Nel finale si balla come in Bergman e in Fellini, e ci si accoppia; il mostro, gli “zombie” i parenti e Valerie, poi tutto finisce, Valerie dorme.

Il film è sicuramente figlio di una stagione d’oro, un cinema surreale, onirico eppure politico. Colori, regia e colonna sonora danno forza ad un viaggio lisergico eppure con momenti di grande candore, nella mente di una ragazzina che è appena diventata donna. L’aspetto orrorifico è legato a stilemi del genere che sono  precedente al “nuovo horror” all’ondata americana dettata dall’arrivo dei vari Romero, Hopper ecc.…; ci sono le cripte, i vampiri, gli animali uccisi, è un horror della mente ma impregnato di candeggina perché esce dalla mente di una ragazzina.
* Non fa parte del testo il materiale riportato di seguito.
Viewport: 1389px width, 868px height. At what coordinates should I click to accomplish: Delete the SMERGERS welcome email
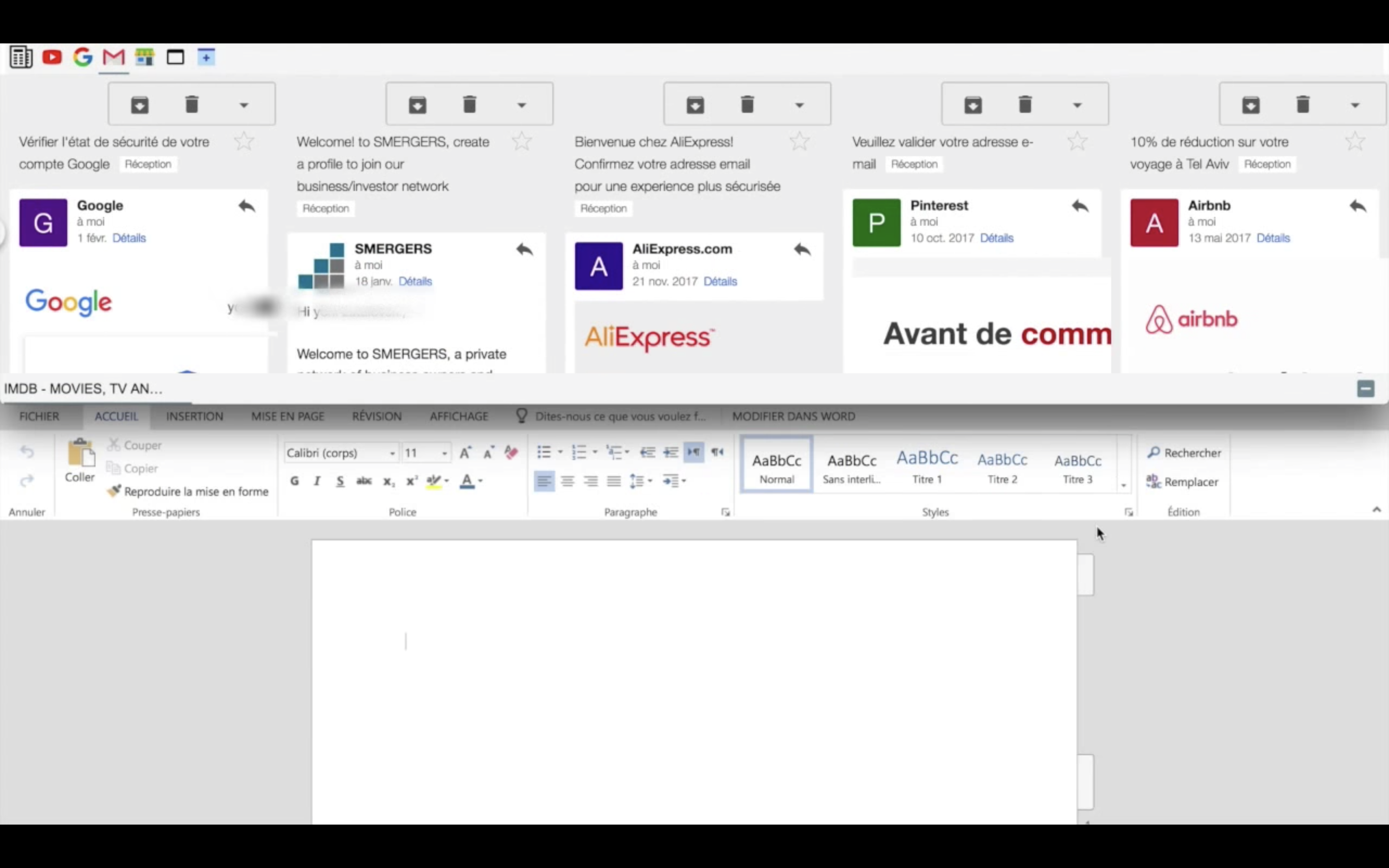point(469,105)
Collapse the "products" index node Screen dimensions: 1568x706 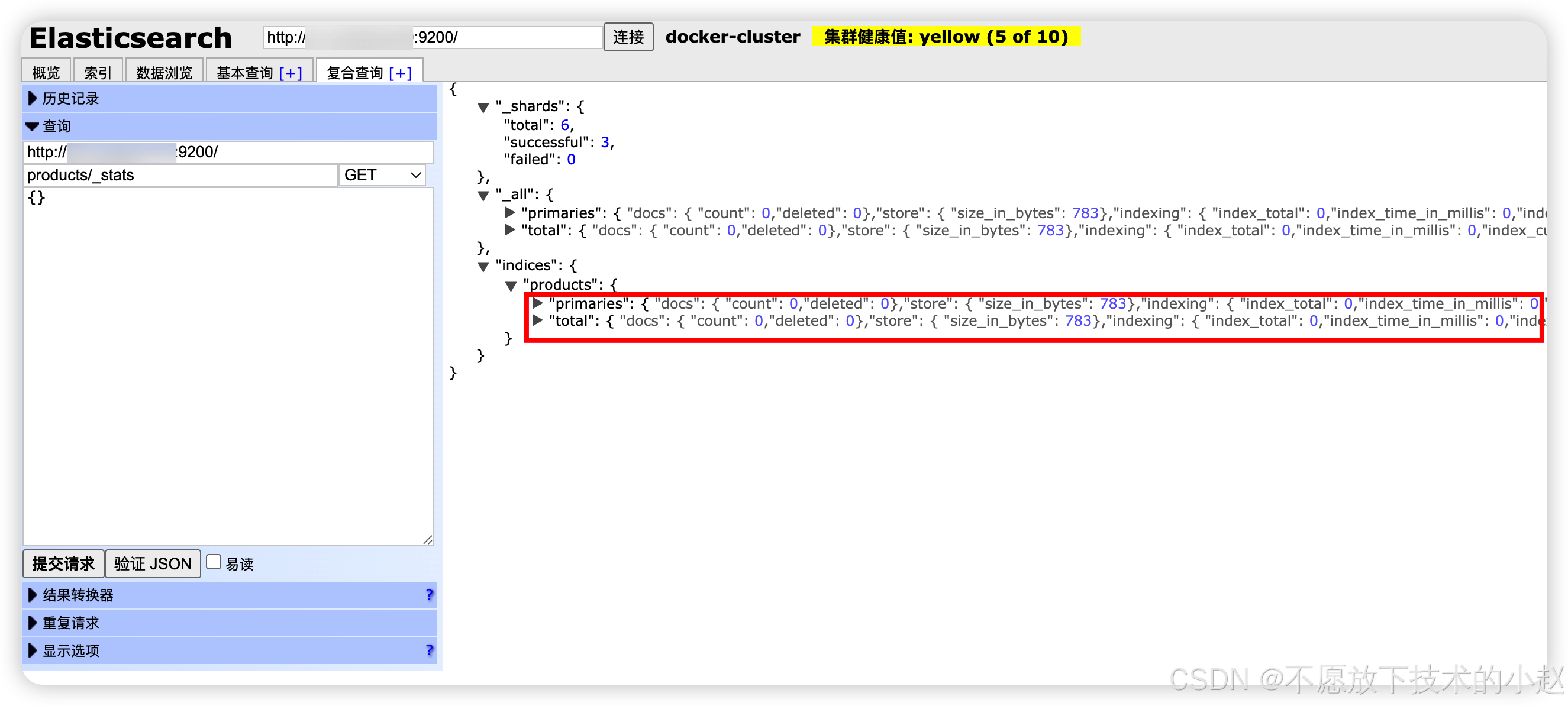coord(511,286)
La visione si conserve ancora oggi “al limite” per questo suo traghettarci nei meandri della mente, per queste immagini potenti e candide (soprattutto oggi), forti eppure di un universo ormai lontano. Un piccolo cult dell’est europeo che parte da ispirazioni molto importanti e che riesce a condensare più umori e toni: grottesco, horror, satirica politica, visioni deliranti e poetiche. Il finale poi conserva una dose importante di magia, la magia del cinema e la potenza delle immagini.